Last modified: 2014-09-22 15:21:52 UTC
Mediawiki has the extracts api function. It should be implemented in Pywikibot too. * prop=extracts (ex) * Returns plain-text or limited HTML extracts of the given page(s) https://www.mediawiki.org/wiki/Extension:TextExtracts#API This module requires read rights Parameters: exchars - How many characters to return, actual text returned might be slightly longer.

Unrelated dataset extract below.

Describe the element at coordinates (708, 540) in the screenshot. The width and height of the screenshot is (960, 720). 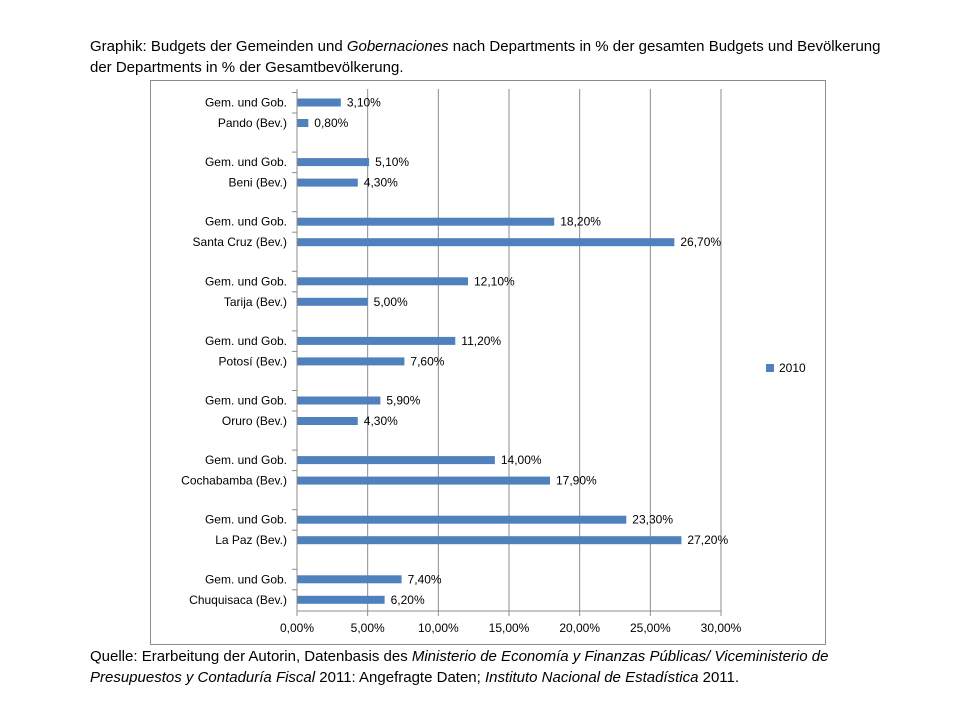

The value must be no less than 1 exsentences - How many sentences to return The value must be between 1 and 10 exlimit - How many extracts to return No more than 20 (20 for bots) allowed Default: 1 exintro - Return only content before the first section explaintext - Return extracts as plaintext instead of limited HTML exsectionformat - How to format sections in plaintext mode: plain - No formatting wiki - Wikitext-style formatting == like this == raw - This module's internal representation (section titles prefixed with <ASCII 1><ASCII 2><section level><ASCII 2><ASCII 1> One value: plain, wiki, raw Default: wiki excontinue - When more results are available, use this to continue exvariant - Convert content into this language variant` Example: Get a 175-character extract: api.php?action=query&prop=extracts&exchars=175&titles=Therion https://nl.wikipedia.org/w/api.php?action=query&prop=extracts&exchars=175&titles=Nicolaas_IJzendoorn&format=json
How do you intend to use this?
I'm already using it to extract date of birth and date of death. Extracts already gets rid of the infobox template or image so I don't have to do that myself.
Why not extract those dates from the infobox?
A lot of articles don't have an infobox with this information.